CA Rennes, 1re ch. B, 4 juillet 1997, n° 9500962

RENNES

Arrêt

Confirmation

PARTIES

Demandeur :

Voyages Le Kerdreuz (SARL)

Défendeur :

Sélectour Voyages (SA), Robert (ès qual.), CVP Tourisme (Sté), Massart (ès qual.)

COMPOSITION DE LA JURIDICTION

Président :

Mme Lefevre

Conseillers :

Mmes L'Henoret, Sabatier

Avoués :

Mes Chaubet & Brebion, Cadiou-Nicolle & Guillou, Bazille & Genicon, Castres, Colleu & Perot

Avocats :

Mes Cressard, de Malefette, Colin.

CA Rennes n° 9500962

4 juillet 1997

EXPOSE DU LITIGE ET DE LA PROCEDURE D'APPEL

Le 8 novembre 1977, la SARL Le Kerdreuz est devenue membre adhérent de la SA Sélectour Voyages société coopérative regroupant un réseau d'agence de voyage auxquelles elle apporte notamment une garantie financière à l'égard des fournisseurs, tour-opérators, transporteurs et autres, dont elle paye directement les prestations par un système de centralisation des règlements.

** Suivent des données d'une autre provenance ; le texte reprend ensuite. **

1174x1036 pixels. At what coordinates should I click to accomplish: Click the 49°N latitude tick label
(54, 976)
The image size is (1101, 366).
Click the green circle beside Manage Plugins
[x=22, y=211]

La charte Sélectour impose de son côté à chaque membre d'adhérer au système professionnel de caution fourni par l'APSAV (Association Professionnelle de Solidarité des Agences de Voyages).

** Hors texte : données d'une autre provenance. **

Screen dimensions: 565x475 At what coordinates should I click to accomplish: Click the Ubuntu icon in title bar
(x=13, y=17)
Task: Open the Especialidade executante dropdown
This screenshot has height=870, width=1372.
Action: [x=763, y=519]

Suivant contrat du 19 avril 1991, publié le 27 avril la SA CVP Tourisme a pris en location-gérance l'agence de Saint-Brieuc de la SARL Le Kerdreuz et a manifesté sa volonté de ne pas adhérer à la société Sélectour, dont la société Le Kerdreuz a en conséquence été radiée le 17 mars 1992.

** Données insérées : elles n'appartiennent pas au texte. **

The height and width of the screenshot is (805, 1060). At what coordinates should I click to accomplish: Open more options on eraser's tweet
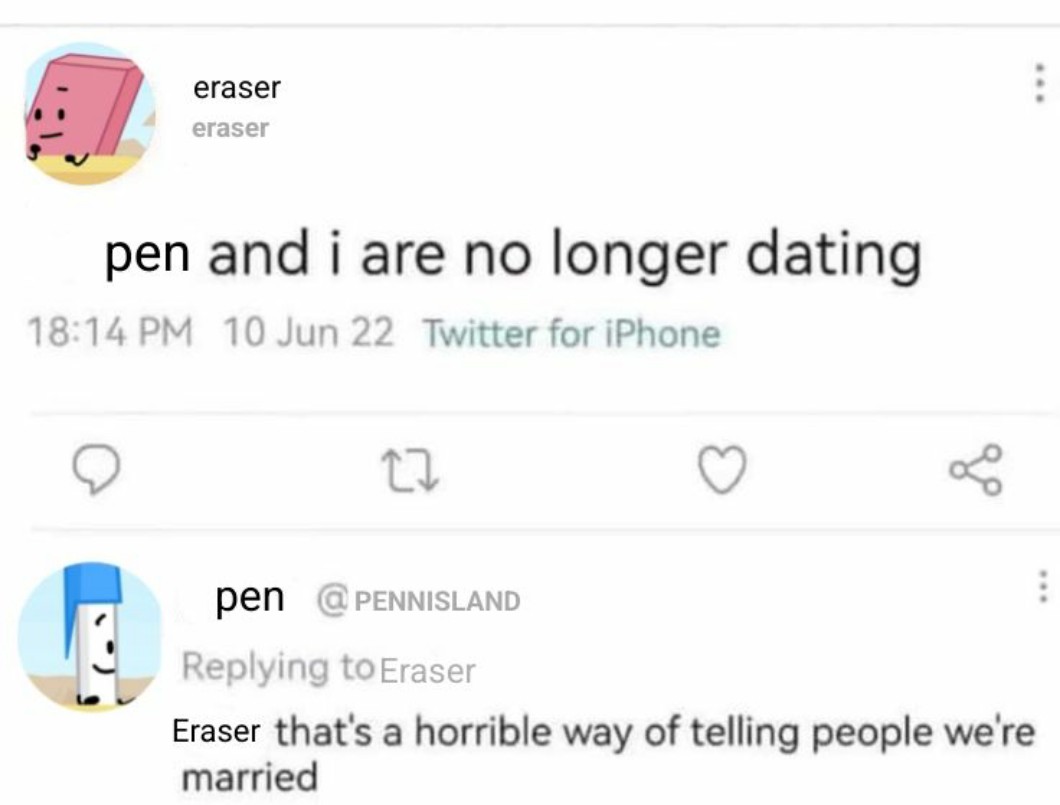[x=1040, y=84]
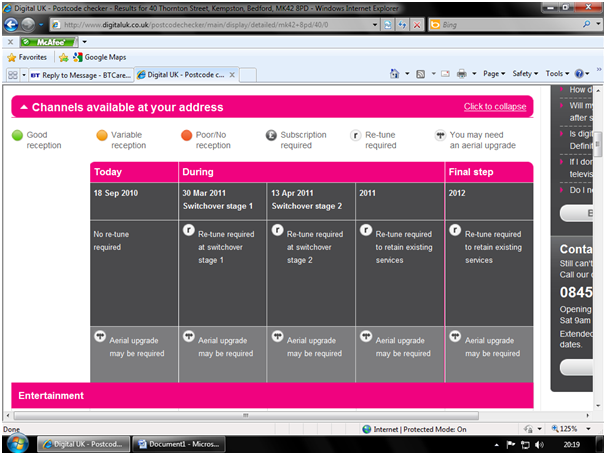Click the browser Back button
This screenshot has width=614, height=460.
(x=14, y=23)
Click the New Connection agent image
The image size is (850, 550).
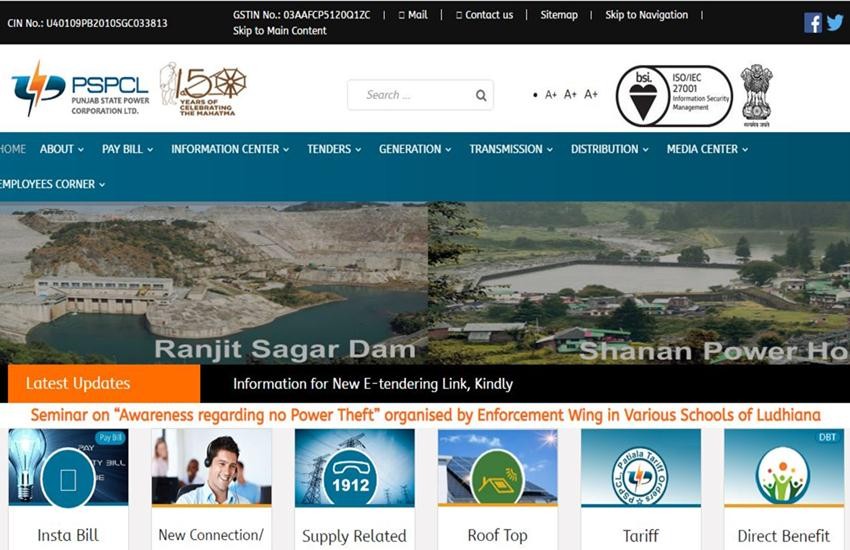coord(211,468)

Prétendant qu'elle reste créancière envers la société Le Kerdreuz de factures de fournisseurs et de factures de frais généraux, dont il y a lieu toutefois de déduire le montant de sur-commissions ainsi que la valeur des actions de son ancienne adhérente, la société Sélectour a saisi le Tribunal de commerce de Paimpol d'une demande en reddition de comptes.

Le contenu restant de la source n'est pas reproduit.